Breadth First Search (BFS) for Graph in C++

Breadth First Search (BFS) is a graph traversal algorithm that visits all the vertices of a graph in breadth-first order, meaning that it visits all the vertices at the same level before moving on to the next level. The algorithm uses a queue data structure to keep track of the vertices that need to be visited.

How BFS for Graph is different from BFS for Tree Data structure?

The main difference between the graph and the tree BFS traversal is that a tree cannot contain cycles but a graph can contain cycles. To avoid visiting the same vertex again and again we use a boolean visited array to mark the visited vertices.

If we don't mark the visited vertices, the algorithm may revisit vertices that have already been explored and get stuck in an infinite loop. This is especially true in the case of cycles, where a BFS traversal without marking visited vertices could result in an infinite loop.

Algorithm of Breadth First Search:

Step 1: Create a queue data structure and add the starting vertex to the queue.
Step 2: While the queue is not empty:
Step 3: Dequeue the vertex at the front of the queue and mark it as visited.
Step 4: Visit all the unvisited neighbors of the dequeued vertex and add them to the queue.
Step 5: If all the vertices have been visited, the algorithm is complete.

Example with Illustration.

Step 1

The BFS traversal order of the above graph is starting from vertex 0 so we push the vertex 0 inside the queue and mark that index as visited.

Step 2

Pop the front element 0 from the queue and print it. Push the adjacent vertices 1 and 2 inside the queue and then mark them as visited.

Step 3

Pop the front element 1 from the queue and print it. Push the adjacent vertices 2 and 3 inside the queue but 2 is already visited so push only 3 and then mark them as visited.

Step 4

Pop the front element 2 from the queue and print it. Push the adjacent vertices 3 inside the queue but 3 is already visited so nothing to push.

Step 5

Pop the front element 3 from the queue and print it. Push the adjacent vertices if any and mark them as visited. We can observe that we have visited all the vertices of the given graph. Stop the process once the queue is empty.

C++ Code for BFS Traversal Using Queue.

Here is an example of BFS implementation in C++ for an undirected graph represented as an adjacency list:

//C++ Code for BFS Traversal of Undirected Graph
#include <iostream>
#include <vector>
#include <queue>
using namespace std;

//breadth first search of traversal
void bfs(int V, vector<int> adj_list[], int start) {
    vector<bool> visited(V, false);
    queue<int> q;
    visited[start] = true;
    q.push(start);
    while (!q.empty()) {
        int current_vertex = q.front();
        q.pop();
        cout << current_vertex << " ";
        for (auto neighbor : adj_list[current_vertex]) {
            if (!visited[neighbor]) {
                visited[neighbor] = true;
                q.push(neighbor);
            }
        }
    }
}

int main() {
    int V = 4;
    vector<int> adj_list[V];
    adj_list[0] = {1, 2};
    adj_list[1] = {0, 2, 3};
    adj_list[2] = {0, 1, 3};
    adj_list[3] = {1, 2};

    bfs(V, adj_list, 0);

    return 0;
}

Output:

0 1 2 3

Time Complexity: O(V + E) where V is the number of vertices and E is the number of edges.

● **SUPPLIED INFORMATION**
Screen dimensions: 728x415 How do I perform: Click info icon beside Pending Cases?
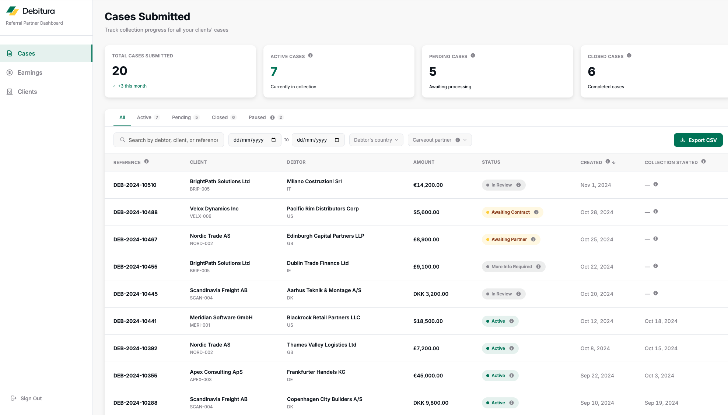coord(473,56)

● **WORK TO COMPLETE**
A: Answer these about the page on breadth-first search in C++:
(i) What data structure does the algorithm use to track the vertices still to be visited?
(ii) What output does the C++ program print?
(iii) What time complexity does the page give?
B: Carry on the page on breadth-first search in C++ past its last sentence.

● **ANSWERS TO EACH TASK**
A:
(i) A queue.
(ii) 0 1 2 3
(iii) O(V + E), where V is the number of vertices and E is the number of edges.

B:
Space Complexity: O(V) where one visited array of size V is used to mark visited vertices and one queue to store adjacent vertices while traversing.

BFS Traversal for Disconnected Graph.

The above code for BFS Traversal will not work if the given graph is disconnected. To understand this concept we first have to understand what is disconnected graph.

Disconnected Graph.

A disconnected graph is a graph in which there is no path between at least two vertices. In other words, a disconnected graph can be split into two or more connected components, where each component contains a group of vertices that are connected to each other but not connected to the vertices in other components.

Example:

Disconnected Graph

We can traverse the disconnected graph by modifying the above BFS code. Below is the C++ code implementation for the BFS traversal of the disconnected graph.

//C++ Code for BFS Traversal of disconnected graph
#include <iostream>
#include <vector>
#include <queue>
using namespace std;

//breadth first search of traversal
void bfs(int V, vector<int> adj_list[], int start, vector<bool> &visited) {
    
    queue<int> q;
    visited[start] = true;
    q.push(start);
    while (!q.empty()) {
        int current_vertex = q.front();
        q.pop();
        cout << current_vertex << " ";
        for (auto neighbor : adj_list[current_vertex]) {
            if (!visited[neighbor]) {
                visited[neighbor] = true;
                q.push(neighbor);
            }
        }
    }
}

int main() {
    int V = 7;
    vector<int> adj_list[V];
    adj_list[0] = {1, 2};
    adj_list[1] = {0, 2, 3};
    adj_list[2] = {0, 1, 3};
    adj_list[3] = {1, 2};
    adj_list[4] = {5, 6};
    adj_list[5] = {4};
    adj_list[6] = {4};

    vector<bool> visited(V, false);
    //for disconnected graph
    for(int i = 0; i < V; i++){
        if(!visited[i]){
            bfs(V, adj_list, i, visited);
        }
    }

    return 0;
}

Output:

0 1 2 3 4 5 6

Time Complexity: O(V + E) where V is the number of vertices and E is the number of edges.

Space Complexity: O(V) because we are using a visited array of size V and a queue data structure to store adjacent vertices and it is taken at max V size.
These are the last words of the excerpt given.